The $1.2 trillion Infrastructure Investment and Jobs Act, enacted in November 2021, also dramatically boosted funding for these grant programs—giving the feds a lot more carrots with which to reward governments for removing red tape on new development.

But as the grant awards from these retooled transportation grant programs trickle out, there's little evidence the money is going to reformist jurisdictions.

Late last week, the U.S. Department of Transportation announced the recipients of $1.5 billion in grants from the Infrastructure for Rebuilding America (INFRA) program—one of five grant programs the administration said would be used to encourage zoning reforms.

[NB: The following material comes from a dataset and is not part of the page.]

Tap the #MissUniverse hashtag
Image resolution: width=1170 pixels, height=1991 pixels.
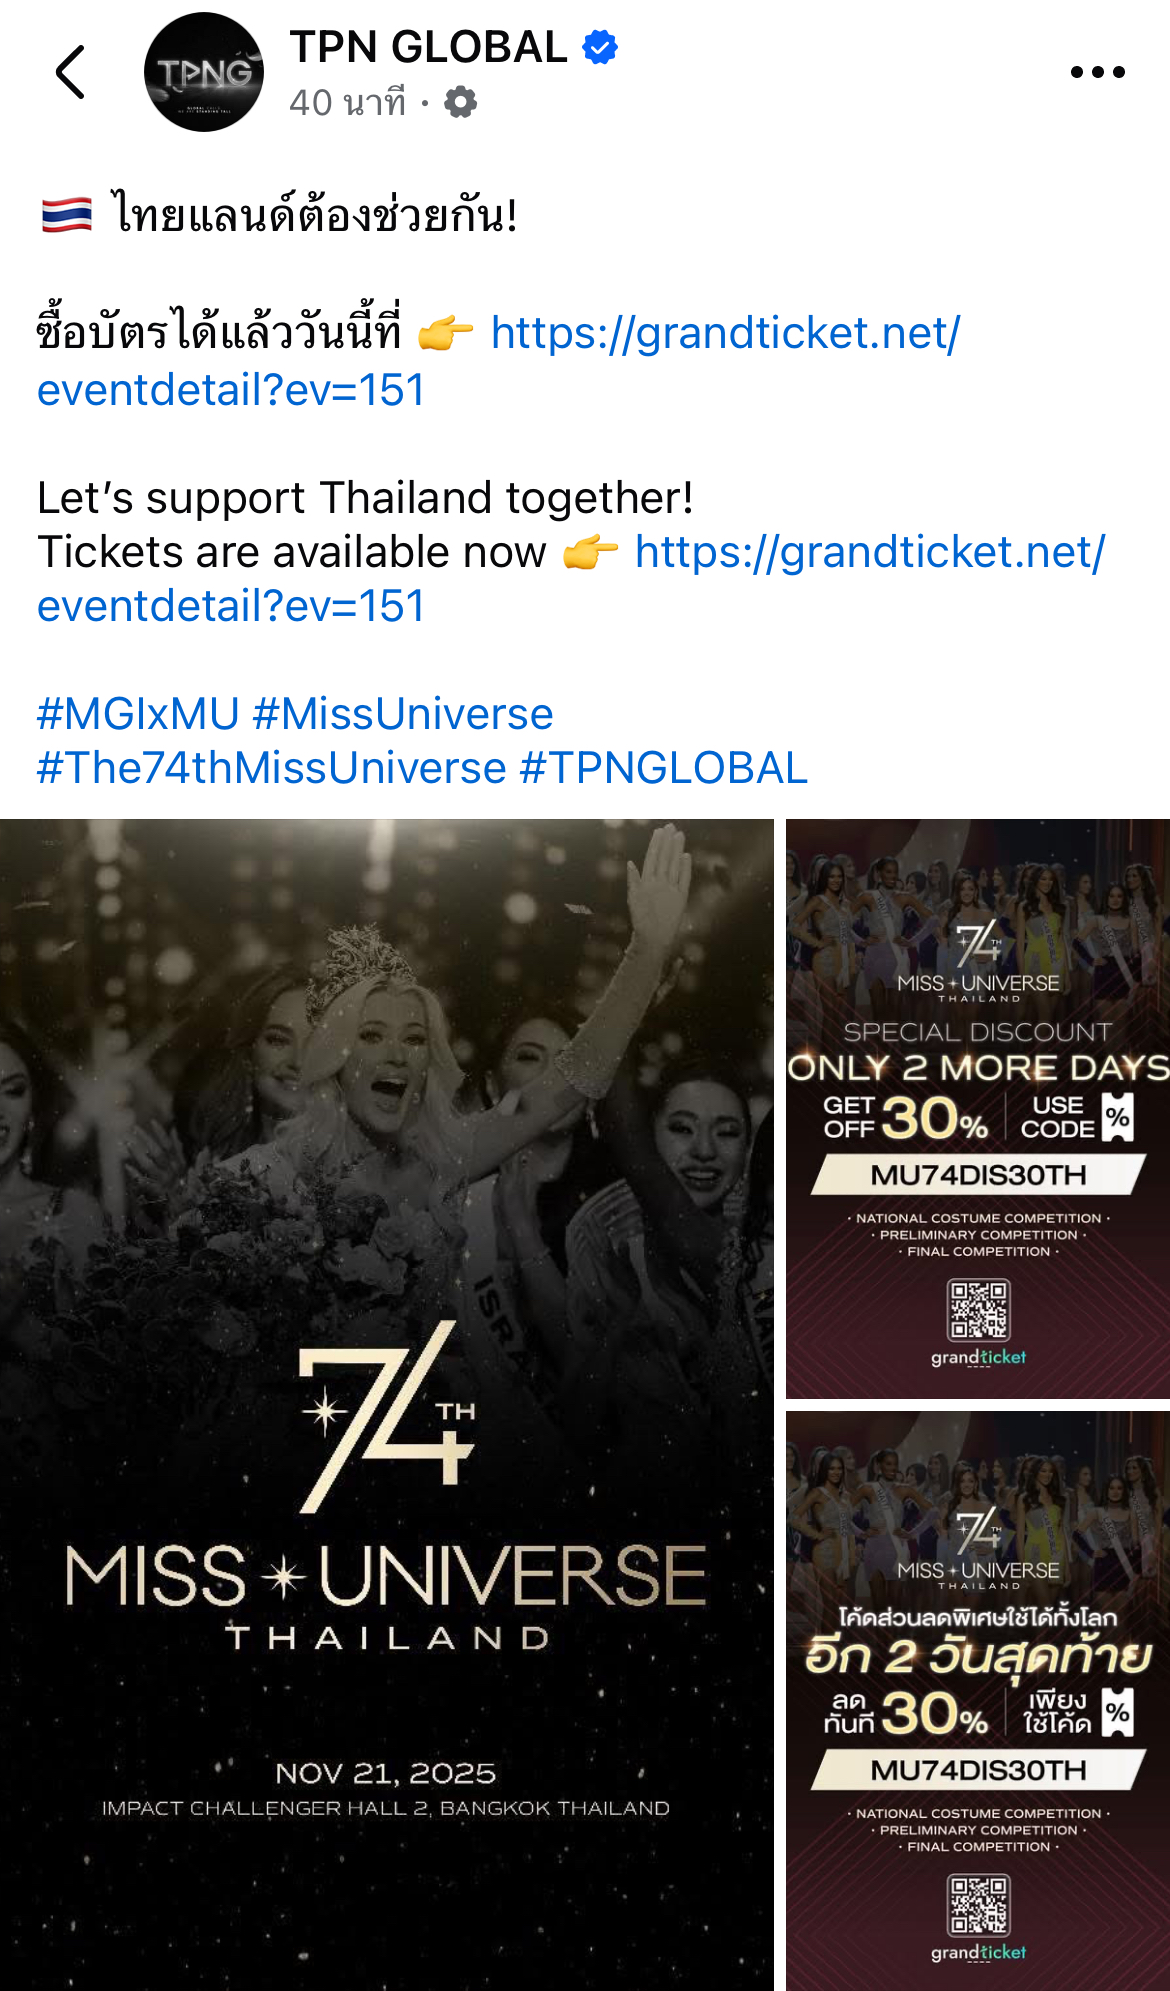(x=403, y=714)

Of the 26 INFRA grant awards this cycle, 19 are going to state transportation departments or port authorities that don't set zoning regulations or issue residential building permits. These bureaucracies can't be incentivized to change regulations they don't have any power over in the first place.

And the few INFRA recipients that do approve building permits don't appear to have been on the cutting edge of zoning reform. Some are actively fighting reform.

Rural Carver County, Minnesota, received a $10 million grant to widen a two-lane road into a four-lane highway. The county's most recent comprehensive plan calls for protecting its "unique and rural agricultural character" from new commercial and residential development.

Flagstaff, Arizona, received a $32.4 million grant to build pedestrian safety improvements. Officials there recently argued against the need to lower impact fees for new development and a more permissive zoning code to address an estimated 7,000-unit shortage of homes.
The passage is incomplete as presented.